#### [Dataset entries]
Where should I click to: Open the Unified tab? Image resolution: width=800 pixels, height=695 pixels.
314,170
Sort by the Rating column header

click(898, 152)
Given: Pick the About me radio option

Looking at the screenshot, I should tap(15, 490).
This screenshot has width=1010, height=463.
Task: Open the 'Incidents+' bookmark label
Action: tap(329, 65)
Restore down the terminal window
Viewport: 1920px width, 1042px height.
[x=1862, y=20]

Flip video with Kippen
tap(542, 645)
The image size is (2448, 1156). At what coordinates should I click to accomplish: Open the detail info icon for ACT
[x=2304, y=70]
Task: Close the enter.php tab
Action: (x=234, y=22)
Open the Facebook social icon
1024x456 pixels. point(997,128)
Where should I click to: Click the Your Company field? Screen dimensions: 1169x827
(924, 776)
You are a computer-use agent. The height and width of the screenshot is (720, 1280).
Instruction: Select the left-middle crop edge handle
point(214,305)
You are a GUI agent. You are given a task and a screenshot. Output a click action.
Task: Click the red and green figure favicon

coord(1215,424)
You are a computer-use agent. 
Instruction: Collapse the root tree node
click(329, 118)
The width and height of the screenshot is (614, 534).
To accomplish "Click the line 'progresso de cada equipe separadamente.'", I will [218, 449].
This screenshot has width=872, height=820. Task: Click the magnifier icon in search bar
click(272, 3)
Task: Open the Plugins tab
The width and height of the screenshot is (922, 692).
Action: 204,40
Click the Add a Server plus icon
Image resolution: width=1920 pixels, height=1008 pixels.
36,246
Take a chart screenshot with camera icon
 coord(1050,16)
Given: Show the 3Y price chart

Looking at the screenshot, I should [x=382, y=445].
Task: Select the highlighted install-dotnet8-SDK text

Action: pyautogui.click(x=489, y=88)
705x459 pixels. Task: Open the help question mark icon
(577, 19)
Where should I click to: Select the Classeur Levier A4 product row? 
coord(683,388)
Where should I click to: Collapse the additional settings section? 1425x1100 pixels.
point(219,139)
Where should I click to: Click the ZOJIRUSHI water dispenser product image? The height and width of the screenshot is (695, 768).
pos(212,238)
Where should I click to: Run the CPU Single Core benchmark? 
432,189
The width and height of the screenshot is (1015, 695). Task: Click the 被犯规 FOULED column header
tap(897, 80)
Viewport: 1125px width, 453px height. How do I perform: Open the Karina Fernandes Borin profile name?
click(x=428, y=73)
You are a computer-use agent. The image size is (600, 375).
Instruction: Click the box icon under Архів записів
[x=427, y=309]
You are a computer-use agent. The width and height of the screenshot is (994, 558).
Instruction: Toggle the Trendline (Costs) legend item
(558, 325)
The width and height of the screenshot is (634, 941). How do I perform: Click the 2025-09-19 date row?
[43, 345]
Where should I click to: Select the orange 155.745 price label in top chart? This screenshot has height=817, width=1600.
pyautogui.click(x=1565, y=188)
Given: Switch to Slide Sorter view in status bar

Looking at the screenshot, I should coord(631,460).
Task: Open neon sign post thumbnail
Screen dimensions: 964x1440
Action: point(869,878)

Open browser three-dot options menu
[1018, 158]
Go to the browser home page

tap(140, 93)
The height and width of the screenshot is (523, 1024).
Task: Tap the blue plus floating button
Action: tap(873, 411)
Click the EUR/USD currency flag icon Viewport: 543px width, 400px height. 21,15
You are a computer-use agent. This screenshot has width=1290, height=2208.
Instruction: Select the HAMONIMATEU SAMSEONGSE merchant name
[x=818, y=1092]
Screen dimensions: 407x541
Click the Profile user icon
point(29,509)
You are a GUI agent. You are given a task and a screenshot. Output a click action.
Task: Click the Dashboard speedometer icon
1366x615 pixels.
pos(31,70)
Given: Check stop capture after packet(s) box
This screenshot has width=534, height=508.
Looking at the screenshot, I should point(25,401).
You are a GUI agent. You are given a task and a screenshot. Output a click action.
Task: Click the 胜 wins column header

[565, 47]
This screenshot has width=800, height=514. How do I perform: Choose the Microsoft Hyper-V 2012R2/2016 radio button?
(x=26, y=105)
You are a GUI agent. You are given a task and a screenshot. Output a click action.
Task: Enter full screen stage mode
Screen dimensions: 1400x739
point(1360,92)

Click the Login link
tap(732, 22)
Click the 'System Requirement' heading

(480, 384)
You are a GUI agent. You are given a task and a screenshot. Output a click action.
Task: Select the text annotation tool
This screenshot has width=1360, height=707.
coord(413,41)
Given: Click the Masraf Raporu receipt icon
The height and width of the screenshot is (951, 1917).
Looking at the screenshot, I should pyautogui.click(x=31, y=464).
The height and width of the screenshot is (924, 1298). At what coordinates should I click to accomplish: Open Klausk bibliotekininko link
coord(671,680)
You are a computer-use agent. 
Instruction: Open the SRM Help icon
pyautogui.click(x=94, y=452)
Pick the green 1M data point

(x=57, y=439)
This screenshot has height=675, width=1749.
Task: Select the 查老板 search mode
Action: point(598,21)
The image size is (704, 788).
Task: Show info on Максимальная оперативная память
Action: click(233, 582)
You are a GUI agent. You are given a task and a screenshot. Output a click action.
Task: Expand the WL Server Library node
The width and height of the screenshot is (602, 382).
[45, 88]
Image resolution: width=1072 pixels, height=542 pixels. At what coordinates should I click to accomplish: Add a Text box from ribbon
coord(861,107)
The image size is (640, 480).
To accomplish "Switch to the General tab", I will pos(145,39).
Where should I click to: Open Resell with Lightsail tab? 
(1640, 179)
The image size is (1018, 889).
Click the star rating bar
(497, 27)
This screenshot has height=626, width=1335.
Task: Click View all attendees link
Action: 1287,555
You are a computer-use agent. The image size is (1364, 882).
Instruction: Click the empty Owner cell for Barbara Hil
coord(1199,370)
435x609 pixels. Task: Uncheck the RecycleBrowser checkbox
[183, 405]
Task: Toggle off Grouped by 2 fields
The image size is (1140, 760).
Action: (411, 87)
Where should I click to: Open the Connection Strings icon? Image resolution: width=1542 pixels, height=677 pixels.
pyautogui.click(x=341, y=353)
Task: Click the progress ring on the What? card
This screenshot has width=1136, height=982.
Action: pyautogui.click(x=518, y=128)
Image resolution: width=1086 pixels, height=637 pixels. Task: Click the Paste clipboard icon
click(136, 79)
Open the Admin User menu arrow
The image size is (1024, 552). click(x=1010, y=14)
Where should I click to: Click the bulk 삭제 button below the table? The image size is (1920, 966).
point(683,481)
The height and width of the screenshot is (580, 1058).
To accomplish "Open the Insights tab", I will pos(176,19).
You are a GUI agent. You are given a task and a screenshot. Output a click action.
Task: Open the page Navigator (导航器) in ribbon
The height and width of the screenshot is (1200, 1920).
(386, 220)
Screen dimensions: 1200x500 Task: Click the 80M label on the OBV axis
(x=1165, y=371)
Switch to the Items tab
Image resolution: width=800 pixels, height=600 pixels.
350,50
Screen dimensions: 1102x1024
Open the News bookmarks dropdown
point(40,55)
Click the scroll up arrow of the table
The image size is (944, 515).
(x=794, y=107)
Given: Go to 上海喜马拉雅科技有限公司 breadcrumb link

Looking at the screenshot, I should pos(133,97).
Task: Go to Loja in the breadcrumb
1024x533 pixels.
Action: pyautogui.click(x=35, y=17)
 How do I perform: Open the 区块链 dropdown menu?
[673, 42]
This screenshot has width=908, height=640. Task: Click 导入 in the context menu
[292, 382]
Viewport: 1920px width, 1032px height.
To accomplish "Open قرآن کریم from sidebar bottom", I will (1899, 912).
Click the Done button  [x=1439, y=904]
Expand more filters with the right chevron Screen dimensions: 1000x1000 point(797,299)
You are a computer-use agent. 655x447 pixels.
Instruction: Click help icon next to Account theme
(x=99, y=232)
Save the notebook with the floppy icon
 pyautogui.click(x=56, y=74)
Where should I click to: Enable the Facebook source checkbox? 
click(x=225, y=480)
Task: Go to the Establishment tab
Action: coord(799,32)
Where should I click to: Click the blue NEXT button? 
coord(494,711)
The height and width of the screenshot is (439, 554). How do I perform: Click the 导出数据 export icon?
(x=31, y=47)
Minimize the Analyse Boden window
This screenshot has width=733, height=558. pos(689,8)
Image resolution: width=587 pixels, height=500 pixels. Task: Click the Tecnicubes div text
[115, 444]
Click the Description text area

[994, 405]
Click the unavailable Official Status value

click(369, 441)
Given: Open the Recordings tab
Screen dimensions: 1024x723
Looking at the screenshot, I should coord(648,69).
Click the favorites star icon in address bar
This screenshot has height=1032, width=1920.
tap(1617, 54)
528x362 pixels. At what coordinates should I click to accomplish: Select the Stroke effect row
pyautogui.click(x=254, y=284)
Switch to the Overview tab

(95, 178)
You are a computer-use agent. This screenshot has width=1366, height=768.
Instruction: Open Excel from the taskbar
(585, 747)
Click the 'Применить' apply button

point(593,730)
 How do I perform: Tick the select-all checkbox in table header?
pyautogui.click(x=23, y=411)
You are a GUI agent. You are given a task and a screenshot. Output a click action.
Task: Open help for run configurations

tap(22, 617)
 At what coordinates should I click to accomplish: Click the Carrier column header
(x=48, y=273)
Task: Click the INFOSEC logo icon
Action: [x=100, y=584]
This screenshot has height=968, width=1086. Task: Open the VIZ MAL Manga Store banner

#### [WHAT NEEDS TO BE DONE]
Nothing but lines that contain "Server" should appear in the answer. Copy each from the records.

#### [YOUR RESPONSE]
Click the Add a Server plus icon
Task: Expand the WL Server Library node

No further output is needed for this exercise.